The main changes in transactions with related parties of this company and its Group compared to the last annual or half-yearly financial report approved pursuant to Article 154-ter of the Consolidated Law on Finance.

There have been no significant changes in transactions with related parties of the Company and the Group since the last approved half-yearly report.

 

Any failure to comply with the covenants, negative pledges or any other clause of the Group’s indebtedness that entails limits to the use of financial resources, with an indication at the updated date of the degree of compliance with said clauses.

Please note that, as of December 31, 2017, certain covenants of the bond issue had not been met. The financial covenants that were not met are as follows to be calculated on the consolidated financial statements:

  • Interest Coverage Ratio: equal to or greater than 2.5;
  • Net Financial Position Corporate/EBITDA: equal to or less than 3.25;
  • Net Financial Position/EBITDA: equal to or less than 5.

The bond regulations also provide for other non-financial covenants, specifically the “Cross default of the Issuer”, i.e. the non-payment by the Company of any bond for an amount exceeding Euro 3 million.

Failure to comply with the abovementioned covenants represents an event of default, with the result that the absolute majority of bondholders may have the right to early repayment of the bond issue, which matures naturally in February 2019. However, the regulation provides for a 180-day grace period for the recovery of the parameters necessary to comply with the abovementioned covenants.

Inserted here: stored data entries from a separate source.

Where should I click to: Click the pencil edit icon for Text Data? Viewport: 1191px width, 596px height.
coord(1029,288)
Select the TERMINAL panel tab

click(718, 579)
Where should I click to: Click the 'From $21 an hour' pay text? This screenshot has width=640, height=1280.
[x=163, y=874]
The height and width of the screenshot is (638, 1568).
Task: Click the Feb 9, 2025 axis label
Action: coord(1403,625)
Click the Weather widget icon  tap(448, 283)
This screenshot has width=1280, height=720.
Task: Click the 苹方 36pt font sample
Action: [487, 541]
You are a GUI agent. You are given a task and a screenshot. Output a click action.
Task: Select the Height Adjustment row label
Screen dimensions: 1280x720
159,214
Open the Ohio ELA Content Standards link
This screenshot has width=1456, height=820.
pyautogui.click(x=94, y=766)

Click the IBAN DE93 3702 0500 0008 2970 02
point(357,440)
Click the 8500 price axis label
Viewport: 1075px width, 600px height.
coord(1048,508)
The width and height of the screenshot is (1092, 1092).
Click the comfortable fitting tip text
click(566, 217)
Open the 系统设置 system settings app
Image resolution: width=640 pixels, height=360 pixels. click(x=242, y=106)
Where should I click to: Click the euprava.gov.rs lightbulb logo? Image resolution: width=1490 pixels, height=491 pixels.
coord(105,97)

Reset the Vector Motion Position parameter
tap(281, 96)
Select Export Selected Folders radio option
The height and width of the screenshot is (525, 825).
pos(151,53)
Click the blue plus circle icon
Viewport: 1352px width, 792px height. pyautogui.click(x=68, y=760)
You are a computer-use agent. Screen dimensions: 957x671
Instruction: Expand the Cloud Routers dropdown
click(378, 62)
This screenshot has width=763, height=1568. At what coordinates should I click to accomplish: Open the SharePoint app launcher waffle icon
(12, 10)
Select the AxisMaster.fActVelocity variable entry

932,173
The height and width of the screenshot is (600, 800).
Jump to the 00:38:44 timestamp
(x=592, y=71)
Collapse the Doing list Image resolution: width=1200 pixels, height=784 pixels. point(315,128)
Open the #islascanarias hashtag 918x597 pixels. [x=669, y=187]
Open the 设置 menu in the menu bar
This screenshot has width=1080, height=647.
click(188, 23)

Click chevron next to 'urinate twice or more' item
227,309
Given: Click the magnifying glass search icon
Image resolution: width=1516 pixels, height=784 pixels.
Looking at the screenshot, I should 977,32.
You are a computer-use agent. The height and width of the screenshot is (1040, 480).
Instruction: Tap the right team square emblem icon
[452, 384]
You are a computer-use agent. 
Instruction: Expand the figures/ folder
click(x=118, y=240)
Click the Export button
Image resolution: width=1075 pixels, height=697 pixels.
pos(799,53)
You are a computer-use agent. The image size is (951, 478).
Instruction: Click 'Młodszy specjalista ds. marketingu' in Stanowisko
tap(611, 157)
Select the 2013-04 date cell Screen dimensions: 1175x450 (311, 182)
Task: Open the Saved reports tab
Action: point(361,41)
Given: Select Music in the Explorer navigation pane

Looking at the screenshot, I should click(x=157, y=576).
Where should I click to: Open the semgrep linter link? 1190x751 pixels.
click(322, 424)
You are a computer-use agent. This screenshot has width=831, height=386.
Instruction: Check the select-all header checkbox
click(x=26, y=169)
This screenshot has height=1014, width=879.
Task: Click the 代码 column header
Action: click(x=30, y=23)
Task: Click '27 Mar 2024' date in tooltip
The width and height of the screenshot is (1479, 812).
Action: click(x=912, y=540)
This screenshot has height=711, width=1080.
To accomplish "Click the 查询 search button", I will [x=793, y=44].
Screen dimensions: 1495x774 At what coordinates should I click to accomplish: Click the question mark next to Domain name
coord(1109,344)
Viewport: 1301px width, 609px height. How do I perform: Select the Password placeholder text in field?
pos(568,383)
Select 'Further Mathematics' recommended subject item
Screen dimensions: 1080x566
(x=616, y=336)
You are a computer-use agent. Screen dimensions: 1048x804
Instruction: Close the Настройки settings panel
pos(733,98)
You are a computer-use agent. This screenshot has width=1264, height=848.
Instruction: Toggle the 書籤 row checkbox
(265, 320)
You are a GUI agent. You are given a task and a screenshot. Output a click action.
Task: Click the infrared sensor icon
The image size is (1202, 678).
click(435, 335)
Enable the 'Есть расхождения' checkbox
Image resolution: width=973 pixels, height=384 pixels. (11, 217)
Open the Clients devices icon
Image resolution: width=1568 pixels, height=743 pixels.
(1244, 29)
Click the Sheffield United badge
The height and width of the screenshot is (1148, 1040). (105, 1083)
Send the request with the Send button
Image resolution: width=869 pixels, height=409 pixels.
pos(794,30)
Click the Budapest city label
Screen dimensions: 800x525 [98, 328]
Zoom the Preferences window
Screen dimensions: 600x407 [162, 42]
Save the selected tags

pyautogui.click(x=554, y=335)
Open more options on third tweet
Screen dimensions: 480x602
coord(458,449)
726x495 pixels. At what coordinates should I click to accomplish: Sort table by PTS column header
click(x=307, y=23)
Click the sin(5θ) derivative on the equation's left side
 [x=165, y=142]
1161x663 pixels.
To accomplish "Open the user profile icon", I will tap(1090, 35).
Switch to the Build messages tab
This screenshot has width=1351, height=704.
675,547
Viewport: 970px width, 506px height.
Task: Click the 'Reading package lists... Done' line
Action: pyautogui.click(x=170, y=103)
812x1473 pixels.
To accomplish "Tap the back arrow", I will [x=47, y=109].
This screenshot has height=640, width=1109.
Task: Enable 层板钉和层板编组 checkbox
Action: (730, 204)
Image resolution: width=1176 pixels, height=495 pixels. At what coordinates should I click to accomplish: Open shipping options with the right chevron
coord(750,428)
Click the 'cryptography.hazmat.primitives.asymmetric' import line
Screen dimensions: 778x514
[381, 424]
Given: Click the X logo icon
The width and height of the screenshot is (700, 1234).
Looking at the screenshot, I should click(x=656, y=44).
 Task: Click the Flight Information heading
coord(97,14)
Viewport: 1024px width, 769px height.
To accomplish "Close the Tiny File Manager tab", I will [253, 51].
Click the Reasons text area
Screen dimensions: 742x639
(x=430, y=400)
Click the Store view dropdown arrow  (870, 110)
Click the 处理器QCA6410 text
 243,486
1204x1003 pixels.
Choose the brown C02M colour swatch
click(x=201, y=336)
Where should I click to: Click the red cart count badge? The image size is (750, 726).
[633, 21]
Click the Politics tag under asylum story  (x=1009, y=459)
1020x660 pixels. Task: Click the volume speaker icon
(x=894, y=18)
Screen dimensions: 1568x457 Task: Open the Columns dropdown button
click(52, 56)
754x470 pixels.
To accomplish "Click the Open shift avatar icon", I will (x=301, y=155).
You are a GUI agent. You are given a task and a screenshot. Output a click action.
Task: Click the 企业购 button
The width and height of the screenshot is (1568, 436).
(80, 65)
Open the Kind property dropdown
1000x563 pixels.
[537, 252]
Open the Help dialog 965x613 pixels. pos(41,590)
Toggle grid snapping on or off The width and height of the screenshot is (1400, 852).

For this reason, the above-mentioned bond for a residual debt of Euro 25.5 million (also including the accrued coupon as at June 30, 2018) was reclassified to the current Net financial position both in the financial statements as at December 31, 2017 and in those as at June 30, 2018.

It should be noted that the loan taken out with the Banca del Mezzogiorno includes a number of financial covenants that had not been met at the end of the 2107 financial year. The covenants to be calculated on the consolidated financial statements are set out below:

  • NFP Corporate/Net Equity: less than or equal to 1.1;
  • NFP/BITDA: less than or equal to 6.5.

Lastly, for some medium term leases and loans, the bank or leasing company has the right to request early termination of the contract, since the Company has not paid any instalments during the last quarter of 2017 and the first half of 2018; in particular, these are medium term loans for a residual debt as at December 31, 2017 of Euro 19.9 million and finance lease payables for a residual debt as at December 31, 2017 of Euro 11.5 million.

It should be noted that none of the banks or leasing institutes has so far activated the right to terminate the contract early and request the early repayment of the loan. These loans and leasing were reclassified to the current NFP as at 31 December 2017 and as at 30 June 2018.

Other resolutions of the Board of Directors

Director Mario Marco Molteni has been appointed Lead Independent Director.

The gross annual remuneration of executive and non-executive directors has been defined within the maximum amount defined by the Shareholders’ Meeting of 14 June 2018 (Euro 330,000), in addition to the reimbursement of expenses incurred in relation to the appointment, with the elimination, for the 2018 financial year, of the provision for the variable remuneration for executive directors and Executives with Strategic Responsibilities.

Finally, the Board of Directors approved the update of the Organizational Model pursuant to Legislative Decree 231/01 and also approved the Internal Audit plan.

Declaration pursuant to Article 154-bis, paragraph two, of the Consolidated Finance Act

The Officer responsible for the preparation of the corporate accounting documents, Mr Filippo Calisti, declares, pursuant to paragraph 2, art. 154-bis of the Consolidated Financial Act, that the accounting information that is contained in this press release correspond to the documentary results, the accounting books and records.

 

Deposit of documents

We inform you that the Half-Yearly Financial Report as of June 30, 2018 of the TerniEnergia Group, approved by the Board of Directors of TerniEnergia S.p.A. today, will be made available to the public, together with the report of the independent auditors, in the manner and terms provided by current legislation.